Of course, it is still early to tell what Lionel's final legacy will be for the 18 freshmen who lived there. While two are going on to Harvard Law School in the fall, and two are going immediately on to medical school, there are many who are still wrestling with the same questions about their future that they struggled with while at Lionel.

Kathy speaks for a whole contingent of Lionel when she says. "I'm going to try to finish school, which may be difficult." While speaking vaguely of perhaps switching out of her current joint major of Applied Math and Biology into straight Biology, Kathy says, "Maybe someday I'll go to med school, maybe I'll drop out of school." Jeff speaks of returning in the fall after a two-and-a-half year absence, although he is not sure what he ultimately wants to do with his life. Daniel is going to work for the City of Baltimore and considering law school, Rich wants to teach high school history. At the furthest extreme, none of Shawn's friends have heard from her since December. Kathy isn't sure, but she thinks Shawn may have simply gone to bed.
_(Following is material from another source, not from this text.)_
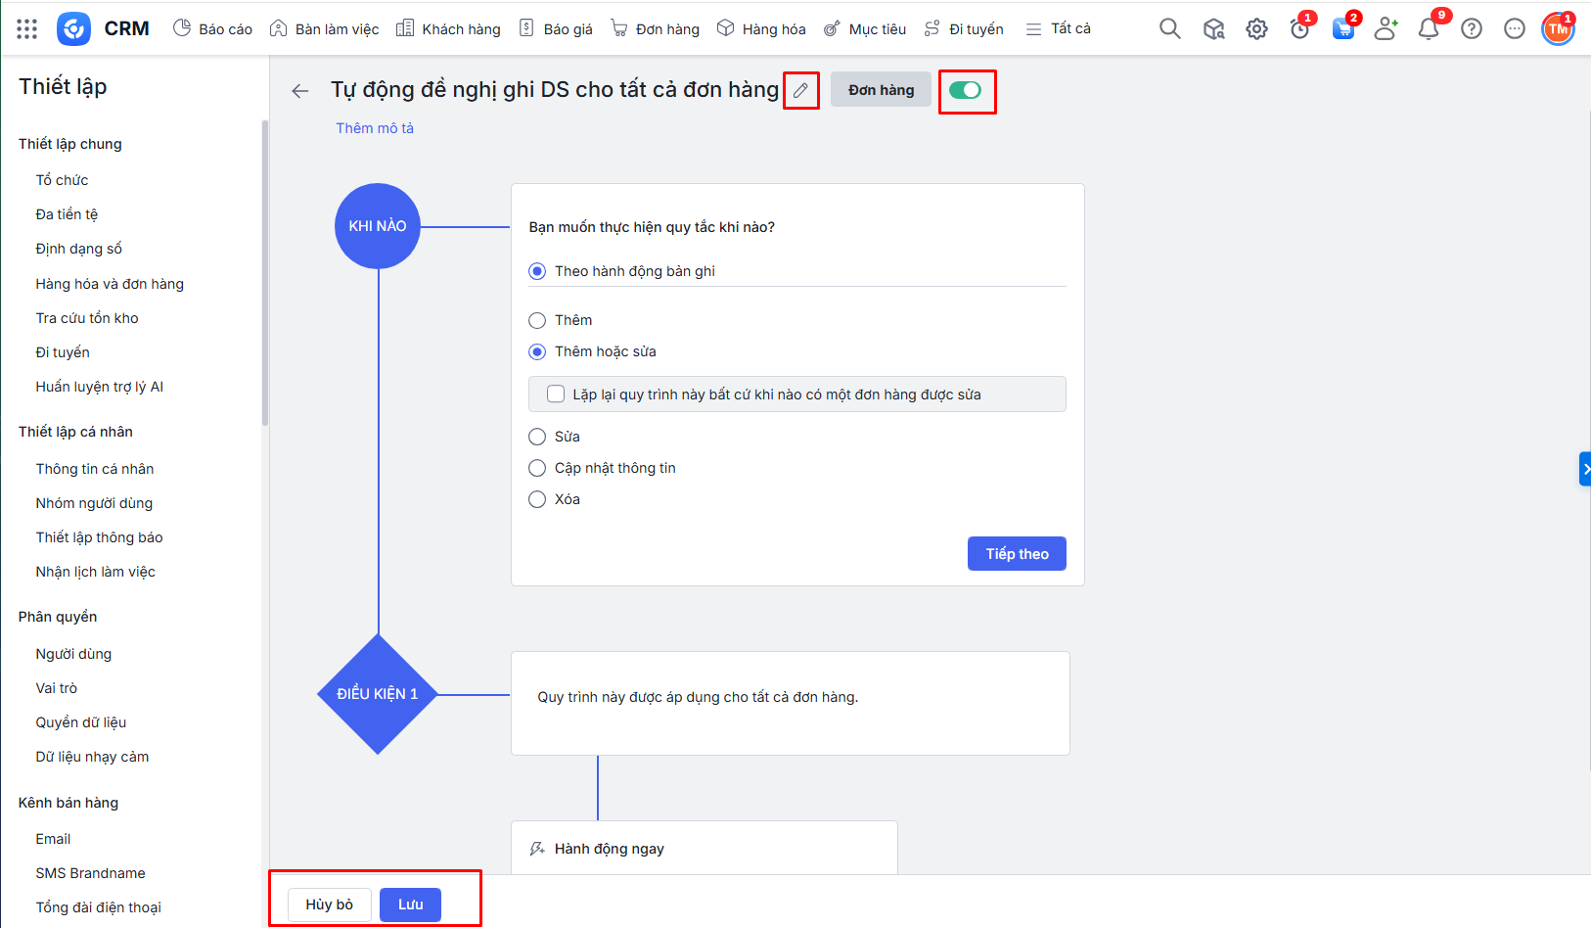Viewport: 1591px width, 928px height.
Task: Open the shopping cart icon
Action: pyautogui.click(x=1342, y=29)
Yet oddly enough, Kathy may have summed up the Lionel experience best when she said "I always thought of us as pretty typical. Looking past time off, past the inability to communicate and the near fist-fights, past the violent clash of cultures, it may just be that Lionel was somehow "typical"--like the rest of Harvard, only more so. If Harvard is about special people, leaders of their respective communities, people who refuse to follow the beaten path, then Lionel wrote the book on all of those qualities freshman year. If Harvard is about diversity, and people learning from people who are different from them, this describes virtually every moment of life in Lionel, from talking politics to arguing over which channel to watch. And at the very least, the legacy of Lionel is having spent a year living with 18 of the most diverse people ever to live under a dorm roof. "When I run into anyone from Lionel, even though they may have changed, I still feel I can have a real conversation with them," Mary says. "I know more than just their face--I feel I know them. "It was Harvard at a dangerous voltage, good while it lasted, but also good when it ended. As Carol recalls, "A lot of it looks very humorous now, and I was laughing even then, but I would never live through it again."